Set problem 1:
In the bio of Enrico Bettera, what championship did he start his career in in 2009?
Set problem 2:
Put this sentence from the Enrico Bettera bio into Spanish: "In 2010 he switched to the Italian Ferrari Challenge."
Set problem 3:
From the Enrico Bettera bio, transcribe the passage starting at "Racing career" and ending at "a full season.".

Document segment:
┄┄┄┄┄┄

Enrico Bettera (born 13 July 1971) is an Italian racing driver currently competing in the TCR International Series and Italian Touring Car Championship. Having previously competed in the Eurocup Mégane Trophy, Touring Car Endurance Series and Renault Clio Cup Italia amongst others.

Racing career
Bettera began his career in 2009 in the Italian SEAT León Supercópa. In 2010 he switched to the Italian Ferrari Challenge. For 2011 he switched to the Eurocup Mégane Trophy, he finished his first season in the championship sixth in the AM Trophy. He continued in the series for 2012 and 2013, finishing fourth in the AM Trophy in 2013. In 2013 he also raced in the Coppa Italia series and won the Division 1 title that year, he continued in the series for two more seasons and won the Division 1 title both years. In 2014 he made the switch to the Italian Renault Clio Cup, racing there for several seasons in the championship. Before making the switch to the Italian Touring Car Championship in 2016, he finished his partial season fifth in the standings after four podiums and one victory. He continued in the series again in 2017, this time for a full season.

┄┄┄┄┄┄

Rows:
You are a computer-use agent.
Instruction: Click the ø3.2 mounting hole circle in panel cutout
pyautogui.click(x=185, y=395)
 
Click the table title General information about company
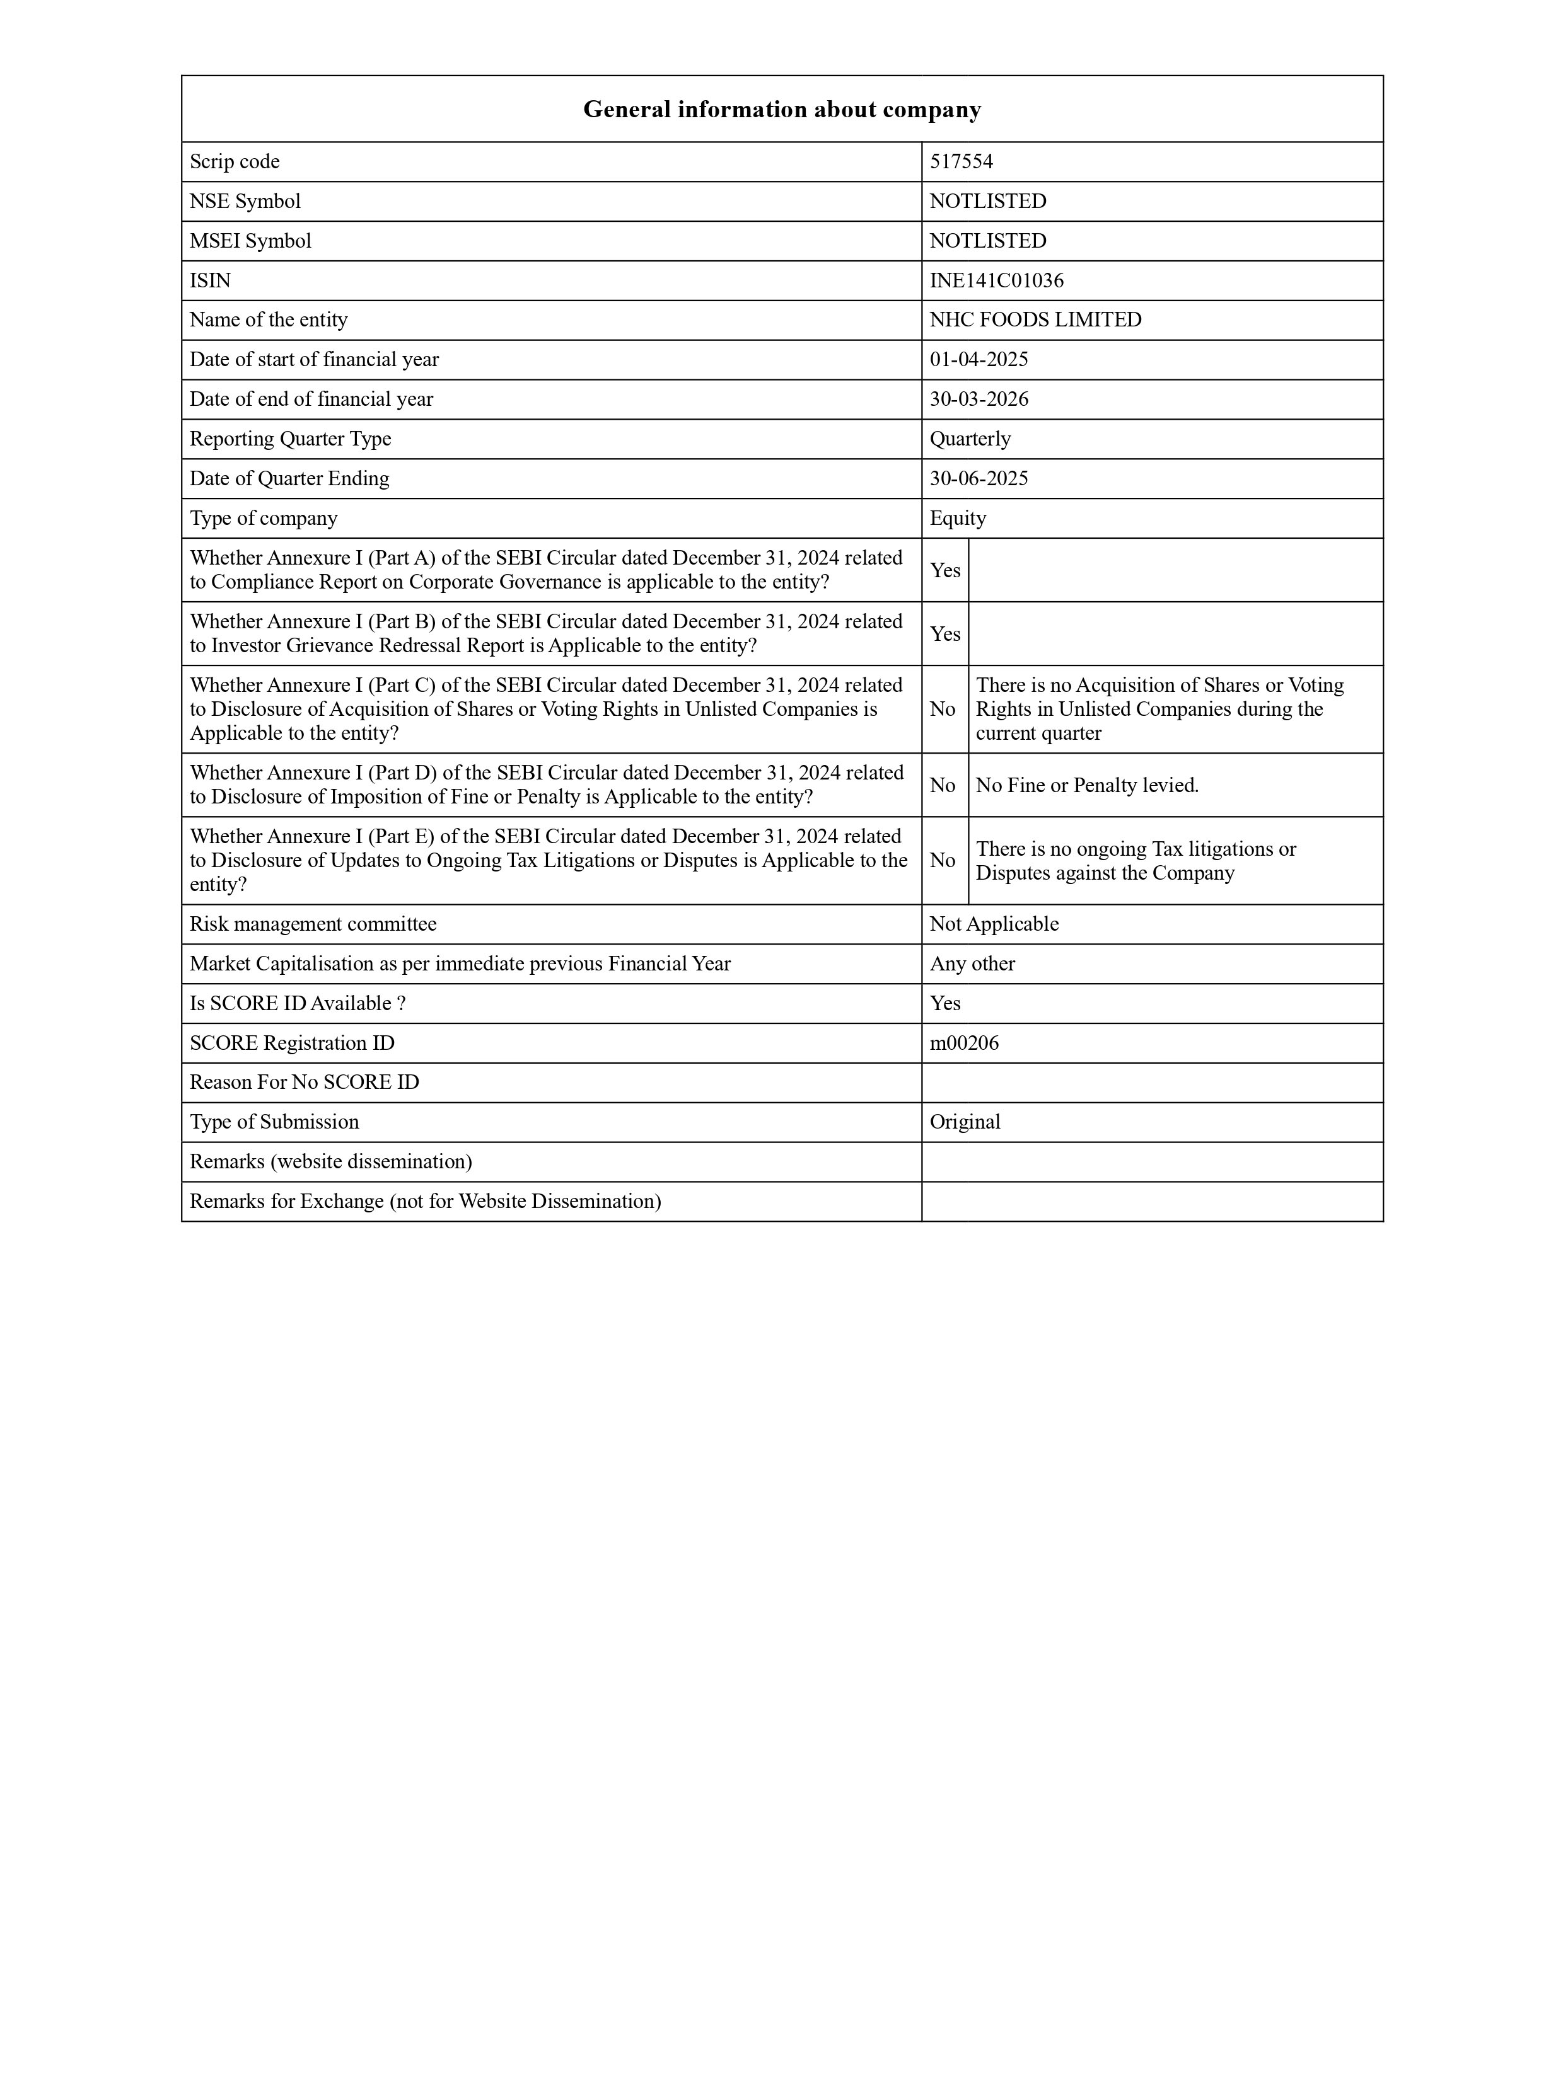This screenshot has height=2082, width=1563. pyautogui.click(x=782, y=110)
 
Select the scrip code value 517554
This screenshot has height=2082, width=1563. pyautogui.click(x=962, y=162)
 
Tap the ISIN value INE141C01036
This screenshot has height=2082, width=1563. pyautogui.click(x=996, y=280)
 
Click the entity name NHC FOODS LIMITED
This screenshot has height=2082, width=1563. pyautogui.click(x=1035, y=320)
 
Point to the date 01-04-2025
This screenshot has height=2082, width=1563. pyautogui.click(x=979, y=360)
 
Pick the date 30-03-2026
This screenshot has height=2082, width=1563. pyautogui.click(x=979, y=399)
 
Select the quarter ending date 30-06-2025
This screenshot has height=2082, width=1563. pyautogui.click(x=979, y=478)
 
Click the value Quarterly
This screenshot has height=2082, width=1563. pyautogui.click(x=970, y=439)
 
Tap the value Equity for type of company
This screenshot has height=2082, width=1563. pyautogui.click(x=958, y=519)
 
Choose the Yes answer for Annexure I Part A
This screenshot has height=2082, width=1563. pyautogui.click(x=944, y=570)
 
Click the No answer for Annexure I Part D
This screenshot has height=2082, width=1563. pyautogui.click(x=943, y=785)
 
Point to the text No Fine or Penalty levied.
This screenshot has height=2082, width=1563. pyautogui.click(x=1086, y=785)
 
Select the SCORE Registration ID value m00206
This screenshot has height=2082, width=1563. pyautogui.click(x=964, y=1043)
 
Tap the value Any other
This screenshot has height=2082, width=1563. pyautogui.click(x=972, y=964)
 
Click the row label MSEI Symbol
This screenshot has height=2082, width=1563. pyautogui.click(x=250, y=241)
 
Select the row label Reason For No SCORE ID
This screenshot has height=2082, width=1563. pyautogui.click(x=304, y=1083)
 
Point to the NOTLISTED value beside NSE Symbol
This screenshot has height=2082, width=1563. pyautogui.click(x=988, y=202)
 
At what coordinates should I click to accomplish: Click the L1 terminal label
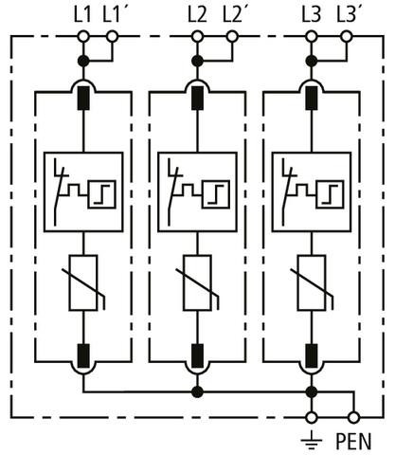(x=82, y=14)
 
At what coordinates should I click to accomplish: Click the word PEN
(x=353, y=441)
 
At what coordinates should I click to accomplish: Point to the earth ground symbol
(x=312, y=440)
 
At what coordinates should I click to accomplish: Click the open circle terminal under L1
(x=83, y=37)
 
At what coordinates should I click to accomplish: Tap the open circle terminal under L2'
(x=232, y=37)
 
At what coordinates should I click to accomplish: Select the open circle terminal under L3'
(x=347, y=37)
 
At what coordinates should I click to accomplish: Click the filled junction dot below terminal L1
(x=83, y=61)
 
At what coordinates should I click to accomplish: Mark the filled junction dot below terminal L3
(x=312, y=61)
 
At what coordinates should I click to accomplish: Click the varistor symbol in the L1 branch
(x=83, y=282)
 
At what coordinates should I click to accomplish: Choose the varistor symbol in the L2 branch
(x=197, y=282)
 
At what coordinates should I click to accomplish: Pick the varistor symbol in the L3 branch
(x=312, y=282)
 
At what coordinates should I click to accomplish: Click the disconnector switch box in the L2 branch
(x=197, y=192)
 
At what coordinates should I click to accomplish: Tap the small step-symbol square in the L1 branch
(x=102, y=194)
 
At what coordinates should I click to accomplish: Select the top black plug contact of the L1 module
(x=83, y=98)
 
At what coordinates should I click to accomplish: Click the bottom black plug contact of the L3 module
(x=312, y=356)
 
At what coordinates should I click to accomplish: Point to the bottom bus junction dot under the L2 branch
(x=197, y=392)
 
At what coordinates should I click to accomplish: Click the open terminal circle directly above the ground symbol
(x=312, y=418)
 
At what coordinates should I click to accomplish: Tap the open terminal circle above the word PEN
(x=353, y=418)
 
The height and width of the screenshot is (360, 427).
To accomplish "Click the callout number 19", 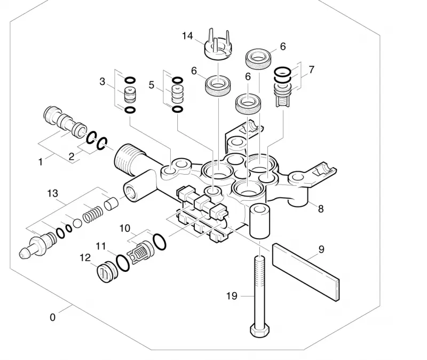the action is [232, 296].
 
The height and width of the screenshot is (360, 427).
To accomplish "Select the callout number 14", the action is [187, 36].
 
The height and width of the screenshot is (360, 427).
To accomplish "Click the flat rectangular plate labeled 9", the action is [306, 272].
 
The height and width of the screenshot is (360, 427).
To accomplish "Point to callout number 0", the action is [52, 317].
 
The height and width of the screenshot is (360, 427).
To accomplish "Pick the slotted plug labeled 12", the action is [107, 272].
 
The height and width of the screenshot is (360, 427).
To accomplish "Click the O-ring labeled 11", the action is [123, 263].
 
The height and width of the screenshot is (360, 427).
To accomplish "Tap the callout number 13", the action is [52, 193].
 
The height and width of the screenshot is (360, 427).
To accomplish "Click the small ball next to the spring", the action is [77, 223].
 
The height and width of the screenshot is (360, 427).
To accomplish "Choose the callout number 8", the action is [321, 209].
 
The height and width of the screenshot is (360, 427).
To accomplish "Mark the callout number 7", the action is [311, 69].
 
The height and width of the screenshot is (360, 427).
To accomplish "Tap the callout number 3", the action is [102, 81].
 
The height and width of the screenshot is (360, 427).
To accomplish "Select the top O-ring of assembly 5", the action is [177, 80].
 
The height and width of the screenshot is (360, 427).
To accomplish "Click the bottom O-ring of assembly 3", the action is [130, 110].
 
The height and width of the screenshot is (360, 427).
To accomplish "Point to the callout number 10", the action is [125, 228].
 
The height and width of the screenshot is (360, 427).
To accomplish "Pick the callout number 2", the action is [72, 156].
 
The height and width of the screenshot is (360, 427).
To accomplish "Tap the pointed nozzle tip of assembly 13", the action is [24, 254].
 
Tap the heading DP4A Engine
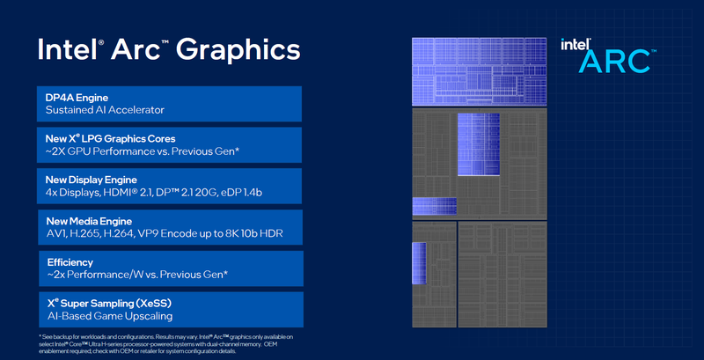pyautogui.click(x=84, y=97)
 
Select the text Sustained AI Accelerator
pyautogui.click(x=105, y=111)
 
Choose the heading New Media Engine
pyautogui.click(x=92, y=221)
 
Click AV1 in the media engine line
pyautogui.click(x=57, y=235)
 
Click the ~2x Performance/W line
pyautogui.click(x=136, y=276)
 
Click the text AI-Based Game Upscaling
pyautogui.click(x=109, y=317)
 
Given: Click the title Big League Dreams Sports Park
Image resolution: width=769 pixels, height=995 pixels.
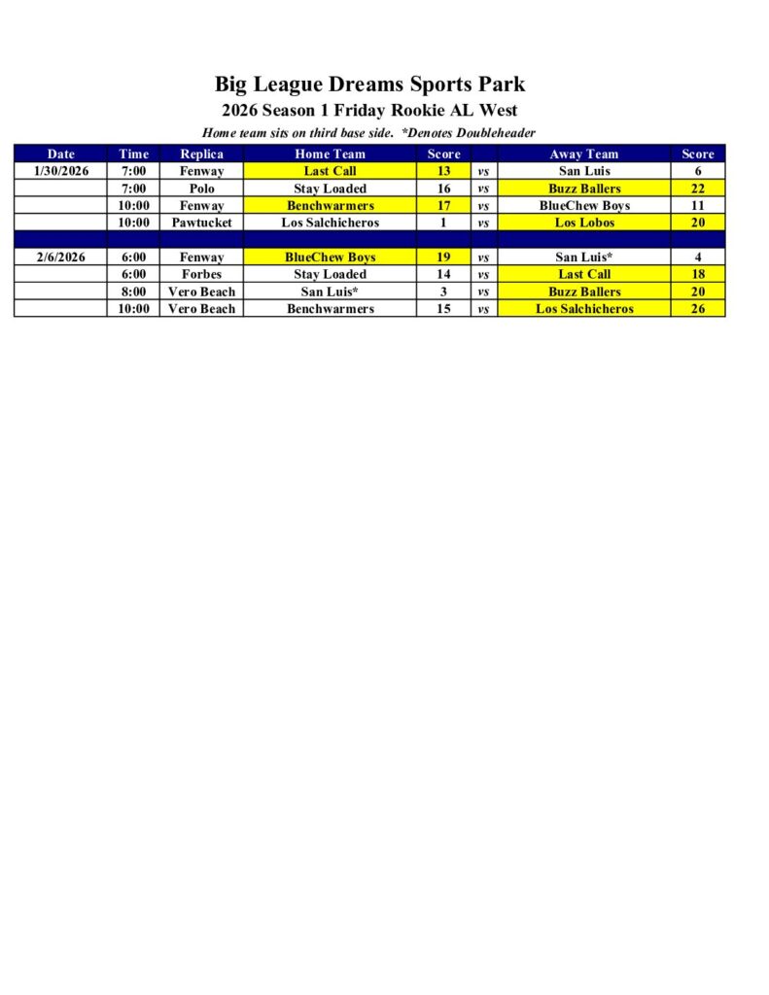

┄┄┄┄┄┄

Exercise result 1:
The Italian SEAT León Supercópa.

Exercise result 2:
En 2010 se pasó al Ferrari Challenge italiano.

Exercise result 3:
Racing career
Bettera began his career in 2009 in the Italian SEAT León Supercópa. In 2010 he switched to the Italian Ferrari Challenge. For 2011 he switched to the Eurocup Mégane Trophy, he finished his first season in the championship sixth in the AM Trophy. He continued in the series for 2012 and 2013, finishing fourth in the AM Trophy in 2013. In 2013 he also raced in the Coppa Italia series and won the Division 1 title that year, he continued in the series for two more seasons and won the Division 1 title both years. In 2014 he made the switch to the Italian Renault Clio Cup, racing there for several seasons in the championship. Before making the switch to the Italian Touring Car Championship in 2016, he finished his partial season fifth in the standings after four podiums and one victory. He continued in the series again in 2017, this time for a full season.